Komnas HAM: Jangan Sampai Polisi Ciptakan Teror Baru

KOMNAS HAM menerima informasi yang menyebutkan bahwa polisi telah menggunakan elemen Densus 88 Anti Teror Mabes Polri untuk menangkapi demonstran yang tak setuju dengan kenaikan harga BBM.

”Kami ingin memastikan informasi ini. Semoga (informasi ini) tidak benar. Densus 88 didirikan untuk mengejar jaringan teroris. Sementara demonstrasi yang terjadi saat ini berkaitan dengan perbedaan pendapat,” kata Yoseph Stanley Adi Prasetyo, Komisioner bidang Penyuluhan Komnas HAM.

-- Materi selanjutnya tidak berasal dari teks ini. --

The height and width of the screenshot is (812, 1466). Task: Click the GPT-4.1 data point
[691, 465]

Komnas HAM, kata Stanley, juga ingin memastikan bahwa polisi tidak menggunakan kekerasaan dan melakukan pelanggaran HAM dalam menangani demonstrasi menentang kenaikan harga BBM.

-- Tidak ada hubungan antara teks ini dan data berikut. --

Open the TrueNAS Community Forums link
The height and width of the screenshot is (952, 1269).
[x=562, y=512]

”Bila ada unsur tindak pidana, silakan diusut. Itu adalah kewenangan polisi. Yang penting, polisi bekerja secara proporsional dan profesional. Polisi harus mengingat bahwa unjuk rasa adalah hak setiap orang di sebuah negara demokratis,” ujarnya lagi.

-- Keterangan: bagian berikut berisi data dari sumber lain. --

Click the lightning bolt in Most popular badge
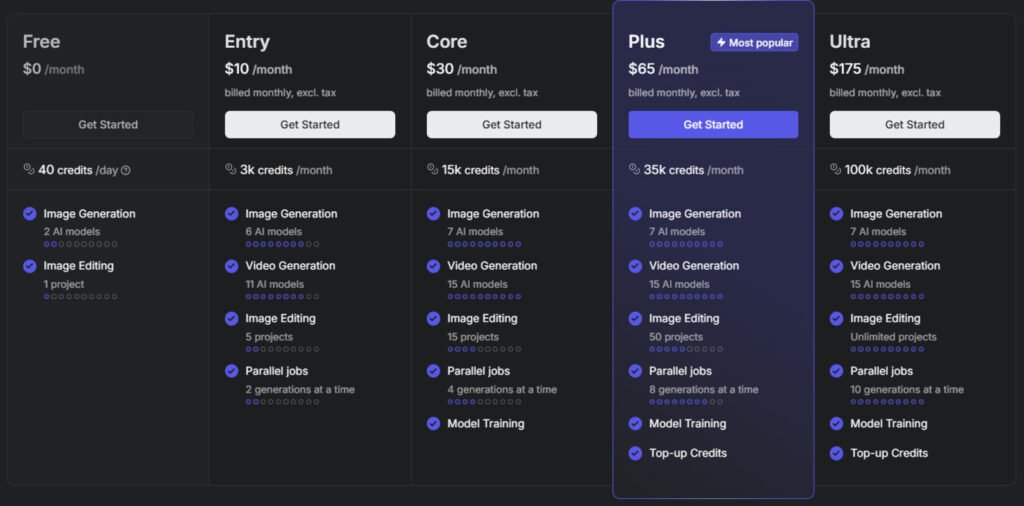1024x506 pixels. [721, 42]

Polisi memang memiliki hak untuk melakukan penggerebekan, seperti yang dilakukan terhadap markas Temu Alumni Lintas Generasi (Tali Geni) dan Komite Bangkit Indonesia (KBI). Namun, Stanley mengingatkan, polisi perlu memperhatikan agar tindakan itu tidak menjadi teror baru yang menghantui masyarakat.

”Polisi sebagai aparat penegak keamanan jangan sampai menciptakan teror baru,” ujar dia.

Pada bagian lain, Stanley menyoroti sikap Kepala Badan Intelijen Negara (BIN) Syamsir Siregar yang menurutnya tidak proporsional. Seharusnya, Syamsir memberikan laporan hanya kepada end user, bukan kepada media massa secara terbuka.

Bila Syamsir mempertahankan gaya seperti ini, maka publik akan menilai bahwa kini ”pola lama” kembali bekerja untuk membungkam perbedaan pendapat.